## TASK TO CARRY OUT
Using the data below, work out how many lines contain the word "minus", then state that number without comment.

START STUDY MATERIAL

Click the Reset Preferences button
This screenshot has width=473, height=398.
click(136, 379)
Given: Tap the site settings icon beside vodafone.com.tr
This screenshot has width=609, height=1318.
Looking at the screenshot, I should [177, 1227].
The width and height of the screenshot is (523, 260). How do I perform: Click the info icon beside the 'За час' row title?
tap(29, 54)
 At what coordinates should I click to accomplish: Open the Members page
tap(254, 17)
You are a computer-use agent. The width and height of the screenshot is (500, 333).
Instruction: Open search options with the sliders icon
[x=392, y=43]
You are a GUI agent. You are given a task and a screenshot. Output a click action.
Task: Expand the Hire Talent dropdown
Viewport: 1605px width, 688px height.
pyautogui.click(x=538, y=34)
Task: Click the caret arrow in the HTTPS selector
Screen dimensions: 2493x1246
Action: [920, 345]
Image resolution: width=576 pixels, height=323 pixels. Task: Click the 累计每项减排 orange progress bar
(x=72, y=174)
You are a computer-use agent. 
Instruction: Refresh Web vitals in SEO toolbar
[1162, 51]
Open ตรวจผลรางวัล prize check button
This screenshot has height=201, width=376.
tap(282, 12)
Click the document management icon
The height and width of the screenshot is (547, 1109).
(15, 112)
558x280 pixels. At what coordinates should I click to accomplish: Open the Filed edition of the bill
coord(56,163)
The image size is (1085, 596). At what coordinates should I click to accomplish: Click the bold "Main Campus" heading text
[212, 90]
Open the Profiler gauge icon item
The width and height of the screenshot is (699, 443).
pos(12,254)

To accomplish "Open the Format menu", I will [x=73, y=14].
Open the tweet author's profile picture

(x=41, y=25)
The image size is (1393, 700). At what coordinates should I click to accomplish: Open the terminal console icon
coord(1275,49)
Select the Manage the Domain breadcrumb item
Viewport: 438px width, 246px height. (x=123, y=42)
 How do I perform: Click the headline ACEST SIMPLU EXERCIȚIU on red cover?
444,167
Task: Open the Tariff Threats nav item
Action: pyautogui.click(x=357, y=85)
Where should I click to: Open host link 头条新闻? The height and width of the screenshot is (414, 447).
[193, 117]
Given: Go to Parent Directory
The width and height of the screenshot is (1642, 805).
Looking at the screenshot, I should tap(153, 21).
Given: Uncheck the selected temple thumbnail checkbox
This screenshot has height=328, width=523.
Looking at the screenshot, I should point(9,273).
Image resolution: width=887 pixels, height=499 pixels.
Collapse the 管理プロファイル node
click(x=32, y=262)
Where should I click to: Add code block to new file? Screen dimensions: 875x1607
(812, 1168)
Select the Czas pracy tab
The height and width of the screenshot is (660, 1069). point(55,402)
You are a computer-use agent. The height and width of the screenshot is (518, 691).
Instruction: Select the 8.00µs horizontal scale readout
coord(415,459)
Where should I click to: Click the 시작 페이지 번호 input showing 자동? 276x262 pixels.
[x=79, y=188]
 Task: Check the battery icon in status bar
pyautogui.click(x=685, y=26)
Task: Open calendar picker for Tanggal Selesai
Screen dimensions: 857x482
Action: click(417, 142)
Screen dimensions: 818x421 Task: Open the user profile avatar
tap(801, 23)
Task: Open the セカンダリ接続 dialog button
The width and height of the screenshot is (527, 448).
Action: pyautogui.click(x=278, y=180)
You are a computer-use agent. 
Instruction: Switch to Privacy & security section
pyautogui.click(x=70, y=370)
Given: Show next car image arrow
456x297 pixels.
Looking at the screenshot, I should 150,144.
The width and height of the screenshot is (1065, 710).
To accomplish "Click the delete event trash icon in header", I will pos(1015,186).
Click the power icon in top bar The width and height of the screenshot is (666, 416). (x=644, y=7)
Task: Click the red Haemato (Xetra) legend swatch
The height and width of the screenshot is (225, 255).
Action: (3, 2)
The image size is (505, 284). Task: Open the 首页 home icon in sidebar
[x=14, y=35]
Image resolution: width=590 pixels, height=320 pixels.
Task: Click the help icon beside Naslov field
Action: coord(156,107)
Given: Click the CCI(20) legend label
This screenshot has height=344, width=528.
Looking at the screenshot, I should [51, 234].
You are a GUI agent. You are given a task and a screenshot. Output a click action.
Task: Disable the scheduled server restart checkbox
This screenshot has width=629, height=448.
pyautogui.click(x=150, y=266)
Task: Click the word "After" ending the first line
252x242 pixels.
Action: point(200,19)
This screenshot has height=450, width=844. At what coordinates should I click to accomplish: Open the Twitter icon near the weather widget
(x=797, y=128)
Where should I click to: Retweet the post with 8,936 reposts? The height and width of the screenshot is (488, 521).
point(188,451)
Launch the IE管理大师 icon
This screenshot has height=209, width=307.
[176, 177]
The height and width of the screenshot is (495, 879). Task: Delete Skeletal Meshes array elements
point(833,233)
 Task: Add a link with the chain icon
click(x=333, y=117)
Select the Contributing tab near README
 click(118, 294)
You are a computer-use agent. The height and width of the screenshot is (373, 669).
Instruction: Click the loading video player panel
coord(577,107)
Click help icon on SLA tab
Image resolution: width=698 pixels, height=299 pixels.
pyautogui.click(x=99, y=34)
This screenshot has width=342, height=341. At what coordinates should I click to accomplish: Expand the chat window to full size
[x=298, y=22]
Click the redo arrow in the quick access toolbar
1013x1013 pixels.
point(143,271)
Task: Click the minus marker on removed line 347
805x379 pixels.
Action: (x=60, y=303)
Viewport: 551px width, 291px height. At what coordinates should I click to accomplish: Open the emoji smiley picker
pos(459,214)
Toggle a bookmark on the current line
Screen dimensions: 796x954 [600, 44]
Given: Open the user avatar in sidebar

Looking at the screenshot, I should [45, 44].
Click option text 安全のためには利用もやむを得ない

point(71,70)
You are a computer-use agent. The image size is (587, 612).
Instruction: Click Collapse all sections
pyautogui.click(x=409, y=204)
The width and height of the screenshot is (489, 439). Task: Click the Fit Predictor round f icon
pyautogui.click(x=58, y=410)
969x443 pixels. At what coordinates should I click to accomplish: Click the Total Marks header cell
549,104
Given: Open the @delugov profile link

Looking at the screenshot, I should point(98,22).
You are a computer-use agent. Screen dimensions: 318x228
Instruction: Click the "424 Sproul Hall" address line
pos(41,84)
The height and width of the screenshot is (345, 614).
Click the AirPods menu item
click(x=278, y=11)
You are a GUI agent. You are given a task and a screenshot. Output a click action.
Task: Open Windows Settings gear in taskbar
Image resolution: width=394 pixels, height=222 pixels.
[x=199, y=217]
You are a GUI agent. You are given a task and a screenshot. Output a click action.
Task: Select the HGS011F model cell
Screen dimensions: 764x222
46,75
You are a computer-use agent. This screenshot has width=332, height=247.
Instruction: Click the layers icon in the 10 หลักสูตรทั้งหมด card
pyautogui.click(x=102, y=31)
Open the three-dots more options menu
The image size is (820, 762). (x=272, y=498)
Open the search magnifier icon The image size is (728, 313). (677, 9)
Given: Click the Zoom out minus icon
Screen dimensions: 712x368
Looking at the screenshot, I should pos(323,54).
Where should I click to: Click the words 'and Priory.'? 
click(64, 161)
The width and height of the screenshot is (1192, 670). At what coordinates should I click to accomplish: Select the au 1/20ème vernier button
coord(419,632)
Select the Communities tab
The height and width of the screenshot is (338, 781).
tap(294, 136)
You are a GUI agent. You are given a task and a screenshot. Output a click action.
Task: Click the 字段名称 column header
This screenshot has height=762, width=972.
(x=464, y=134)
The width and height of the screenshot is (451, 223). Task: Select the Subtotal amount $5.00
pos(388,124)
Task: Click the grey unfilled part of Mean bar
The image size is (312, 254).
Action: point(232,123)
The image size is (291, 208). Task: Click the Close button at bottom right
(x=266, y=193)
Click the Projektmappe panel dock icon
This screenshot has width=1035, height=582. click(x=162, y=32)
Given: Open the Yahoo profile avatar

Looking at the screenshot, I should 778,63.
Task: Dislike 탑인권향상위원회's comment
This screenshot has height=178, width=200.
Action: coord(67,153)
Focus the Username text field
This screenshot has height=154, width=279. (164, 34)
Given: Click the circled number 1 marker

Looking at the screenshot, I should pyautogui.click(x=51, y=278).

END STUDY MATERIAL

## OUTPUT BELOW
2